Limitations of this study include, the reliance on the IR fellow and IR administration staff to prospectively and correctly collate data in a timely manner. As fellows change every year, this is likely not optimal as there is loss of continuity. We think that the ideal person to monitor the database would be an IR practice nurse or physician associate but unfortunately these were not available to us.

We transitioned from the Celect filter to the ALN during the course of the study because of issues with filter leg penetration seen with the Celect filter.[18]

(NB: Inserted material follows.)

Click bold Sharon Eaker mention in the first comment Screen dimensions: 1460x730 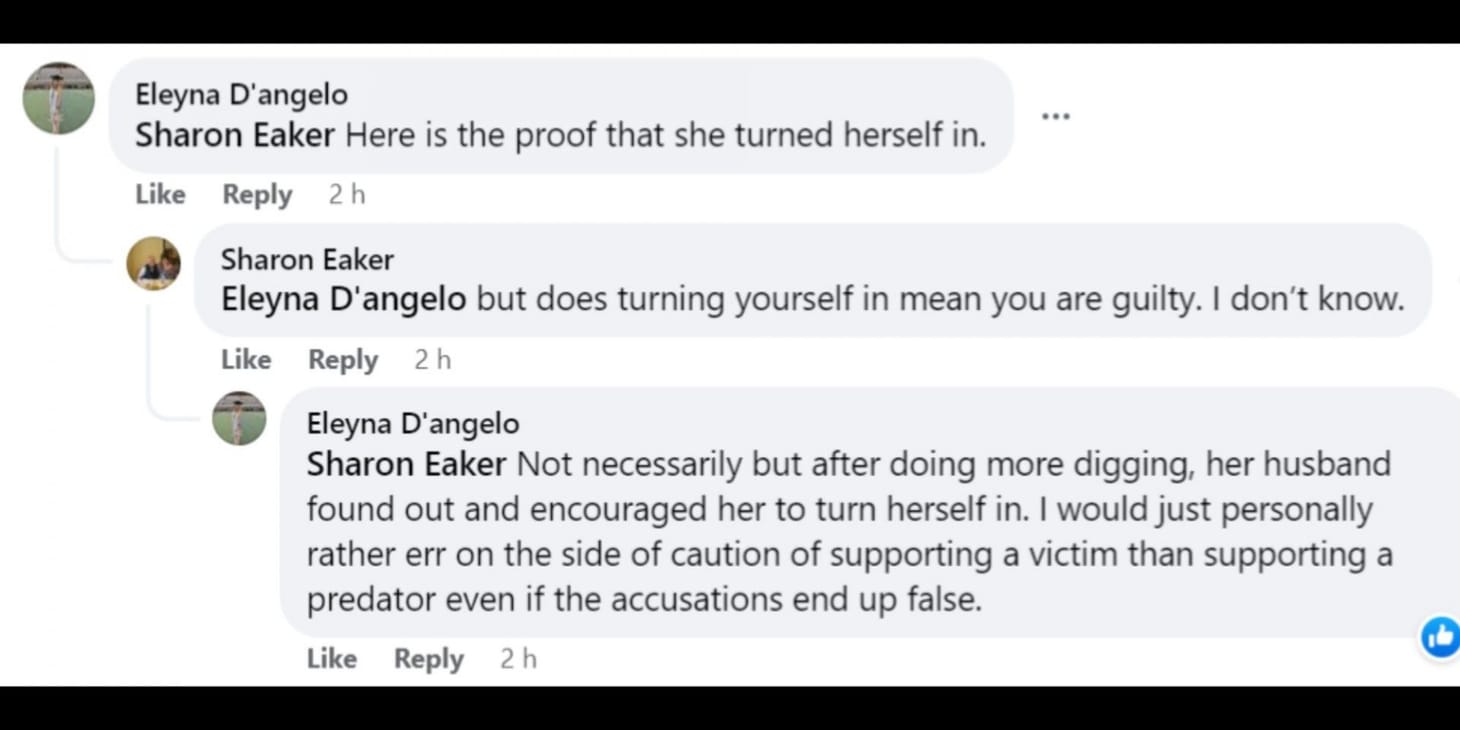(235, 135)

The prospective database also highlights the difficulty in assigning a status in terms of ‘intent to retrieve’, ‘permanent status’ or ‘unspecified’ to patients at the time of filter insertion. 47 patients who initially were in the unspecified group or intent to retrieve group were later converted to the ‘permanent’ group. This indicates that the database requires attention on a frequent basis and communication to referring physicians and patients must be ongoing.

Conclusions

The removal of IVC filters, when indication for insertion has past, is no longer the sole responsibility of the referring physician but also the responsibility of the Interventionalist. Our retrieval rates of 92.5% of eligible IVC filters highlights the value of maintaining a prospective IVC filter registry with regular communication to referring physicians and patients.